── Excerpted data ──
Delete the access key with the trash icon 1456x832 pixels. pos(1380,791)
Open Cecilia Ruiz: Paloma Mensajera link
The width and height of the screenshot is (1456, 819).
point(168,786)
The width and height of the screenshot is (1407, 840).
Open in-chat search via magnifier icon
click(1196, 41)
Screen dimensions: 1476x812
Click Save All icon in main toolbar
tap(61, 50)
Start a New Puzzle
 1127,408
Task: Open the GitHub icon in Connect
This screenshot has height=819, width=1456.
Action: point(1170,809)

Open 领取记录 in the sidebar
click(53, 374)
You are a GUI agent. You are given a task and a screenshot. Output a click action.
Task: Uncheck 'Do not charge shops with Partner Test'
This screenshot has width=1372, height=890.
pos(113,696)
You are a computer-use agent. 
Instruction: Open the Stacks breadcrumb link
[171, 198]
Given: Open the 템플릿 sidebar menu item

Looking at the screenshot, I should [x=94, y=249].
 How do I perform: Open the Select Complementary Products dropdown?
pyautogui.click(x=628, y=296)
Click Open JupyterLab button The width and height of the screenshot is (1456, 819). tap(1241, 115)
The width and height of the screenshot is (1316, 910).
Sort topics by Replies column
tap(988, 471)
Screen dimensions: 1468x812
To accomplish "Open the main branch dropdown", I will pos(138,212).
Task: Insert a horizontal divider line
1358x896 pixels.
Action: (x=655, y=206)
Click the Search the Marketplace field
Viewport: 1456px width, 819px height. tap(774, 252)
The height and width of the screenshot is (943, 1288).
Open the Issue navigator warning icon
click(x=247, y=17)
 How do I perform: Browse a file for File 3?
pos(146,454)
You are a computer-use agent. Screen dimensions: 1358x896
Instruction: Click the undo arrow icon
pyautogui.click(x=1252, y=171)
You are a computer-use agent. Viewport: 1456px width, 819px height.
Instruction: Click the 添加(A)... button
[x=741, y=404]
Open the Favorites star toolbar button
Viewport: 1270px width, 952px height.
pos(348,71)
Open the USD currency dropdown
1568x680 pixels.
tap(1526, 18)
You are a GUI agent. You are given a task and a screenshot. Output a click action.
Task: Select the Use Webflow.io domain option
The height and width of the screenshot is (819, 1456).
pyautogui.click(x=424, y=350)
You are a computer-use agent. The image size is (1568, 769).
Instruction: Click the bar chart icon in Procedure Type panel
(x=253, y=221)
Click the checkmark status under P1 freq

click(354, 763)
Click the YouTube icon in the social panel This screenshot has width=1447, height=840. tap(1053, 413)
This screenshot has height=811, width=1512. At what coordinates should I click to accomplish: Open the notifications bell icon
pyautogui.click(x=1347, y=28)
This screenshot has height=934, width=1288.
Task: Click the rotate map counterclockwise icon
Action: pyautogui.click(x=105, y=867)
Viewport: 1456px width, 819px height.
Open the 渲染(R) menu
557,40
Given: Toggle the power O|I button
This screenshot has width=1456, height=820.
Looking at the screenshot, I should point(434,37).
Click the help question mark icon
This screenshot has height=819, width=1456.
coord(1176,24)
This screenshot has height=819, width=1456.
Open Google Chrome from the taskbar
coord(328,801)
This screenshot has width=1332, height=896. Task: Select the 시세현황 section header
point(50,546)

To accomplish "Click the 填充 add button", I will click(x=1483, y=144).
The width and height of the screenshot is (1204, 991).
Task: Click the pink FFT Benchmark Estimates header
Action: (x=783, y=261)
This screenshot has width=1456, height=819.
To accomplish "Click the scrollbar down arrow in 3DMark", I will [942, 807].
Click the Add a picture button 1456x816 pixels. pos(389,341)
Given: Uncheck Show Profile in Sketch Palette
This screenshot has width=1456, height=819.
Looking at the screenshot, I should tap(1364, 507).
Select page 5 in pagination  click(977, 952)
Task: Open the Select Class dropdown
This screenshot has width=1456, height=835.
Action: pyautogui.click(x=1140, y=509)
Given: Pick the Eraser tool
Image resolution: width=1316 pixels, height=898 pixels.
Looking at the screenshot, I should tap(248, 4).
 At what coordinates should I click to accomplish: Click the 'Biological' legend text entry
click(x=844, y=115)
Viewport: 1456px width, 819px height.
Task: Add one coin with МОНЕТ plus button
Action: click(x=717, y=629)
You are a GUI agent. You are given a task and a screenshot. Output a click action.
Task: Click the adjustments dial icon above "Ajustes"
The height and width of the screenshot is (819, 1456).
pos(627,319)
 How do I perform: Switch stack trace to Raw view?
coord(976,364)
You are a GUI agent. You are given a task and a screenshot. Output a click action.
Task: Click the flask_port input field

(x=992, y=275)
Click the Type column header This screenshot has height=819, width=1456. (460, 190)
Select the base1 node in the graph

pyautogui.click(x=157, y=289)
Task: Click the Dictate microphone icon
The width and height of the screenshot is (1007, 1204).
───
The task:
Produce an identical printout of the material above.

Exercise output:
Delete the access key with the trash icon 1456x832 pixels. pos(1380,791)
Open Cecilia Ruiz: Paloma Mensajera link
The width and height of the screenshot is (1456, 819).
point(168,786)
The width and height of the screenshot is (1407, 840).
Open in-chat search via magnifier icon
click(1196, 41)
Screen dimensions: 1476x812
Click Save All icon in main toolbar
tap(61, 50)
Start a New Puzzle
 1127,408
Task: Open the GitHub icon in Connect
This screenshot has height=819, width=1456.
Action: point(1170,809)

Open 领取记录 in the sidebar
click(53, 374)
You are a GUI agent. You are given a task and a screenshot. Output a click action.
Task: Uncheck 'Do not charge shops with Partner Test'
This screenshot has width=1372, height=890.
pos(113,696)
You are a computer-use agent. 
Instruction: Open the Stacks breadcrumb link
[171, 198]
Given: Open the 템플릿 sidebar menu item

Looking at the screenshot, I should [x=94, y=249].
 How do I perform: Open the Select Complementary Products dropdown?
pyautogui.click(x=628, y=296)
Click Open JupyterLab button The width and height of the screenshot is (1456, 819). tap(1241, 115)
The width and height of the screenshot is (1316, 910).
Sort topics by Replies column
tap(988, 471)
Screen dimensions: 1468x812
To accomplish "Open the main branch dropdown", I will pos(138,212).
Task: Insert a horizontal divider line
1358x896 pixels.
Action: (x=655, y=206)
Click the Search the Marketplace field
Viewport: 1456px width, 819px height. tap(774, 252)
The height and width of the screenshot is (943, 1288).
Open the Issue navigator warning icon
click(x=247, y=17)
 How do I perform: Browse a file for File 3?
pos(146,454)
You are a computer-use agent. Screen dimensions: 1358x896
Instruction: Click the undo arrow icon
pyautogui.click(x=1252, y=171)
You are a computer-use agent. Viewport: 1456px width, 819px height.
Instruction: Click the 添加(A)... button
[x=741, y=404]
Open the Favorites star toolbar button
Viewport: 1270px width, 952px height.
pos(348,71)
Open the USD currency dropdown
1568x680 pixels.
tap(1526, 18)
You are a GUI agent. You are given a task and a screenshot. Output a click action.
Task: Select the Use Webflow.io domain option
The height and width of the screenshot is (819, 1456).
pyautogui.click(x=424, y=350)
You are a computer-use agent. The image size is (1568, 769).
Instruction: Click the bar chart icon in Procedure Type panel
(x=253, y=221)
Click the checkmark status under P1 freq

click(354, 763)
Click the YouTube icon in the social panel This screenshot has width=1447, height=840. tap(1053, 413)
This screenshot has height=811, width=1512. At what coordinates should I click to accomplish: Open the notifications bell icon
pyautogui.click(x=1347, y=28)
This screenshot has height=934, width=1288.
Task: Click the rotate map counterclockwise icon
Action: pyautogui.click(x=105, y=867)
Viewport: 1456px width, 819px height.
Open the 渲染(R) menu
557,40
Given: Toggle the power O|I button
This screenshot has width=1456, height=820.
Looking at the screenshot, I should point(434,37).
Click the help question mark icon
This screenshot has height=819, width=1456.
coord(1176,24)
This screenshot has height=819, width=1456.
Open Google Chrome from the taskbar
coord(328,801)
This screenshot has width=1332, height=896. Task: Select the 시세현황 section header
point(50,546)

To accomplish "Click the 填充 add button", I will click(x=1483, y=144).
The width and height of the screenshot is (1204, 991).
Task: Click the pink FFT Benchmark Estimates header
Action: (x=783, y=261)
This screenshot has width=1456, height=819.
To accomplish "Click the scrollbar down arrow in 3DMark", I will [942, 807].
Click the Add a picture button 1456x816 pixels. pos(389,341)
Given: Uncheck Show Profile in Sketch Palette
This screenshot has width=1456, height=819.
Looking at the screenshot, I should tap(1364, 507).
Select page 5 in pagination  click(977, 952)
Task: Open the Select Class dropdown
This screenshot has width=1456, height=835.
Action: pyautogui.click(x=1140, y=509)
Given: Pick the Eraser tool
Image resolution: width=1316 pixels, height=898 pixels.
Looking at the screenshot, I should tap(248, 4).
 At what coordinates should I click to accomplish: Click the 'Biological' legend text entry
click(x=844, y=115)
Viewport: 1456px width, 819px height.
Task: Add one coin with МОНЕТ plus button
Action: click(x=717, y=629)
You are a GUI agent. You are given a task and a screenshot. Output a click action.
Task: Click the adjustments dial icon above "Ajustes"
The height and width of the screenshot is (819, 1456).
pos(627,319)
 How do I perform: Switch stack trace to Raw view?
coord(976,364)
You are a GUI agent. You are given a task and a screenshot. Output a click action.
Task: Click the flask_port input field

(x=992, y=275)
Click the Type column header This screenshot has height=819, width=1456. (460, 190)
Select the base1 node in the graph

pyautogui.click(x=157, y=289)
Task: Click the Dictate microphone icon
The width and height of the screenshot is (1007, 1204).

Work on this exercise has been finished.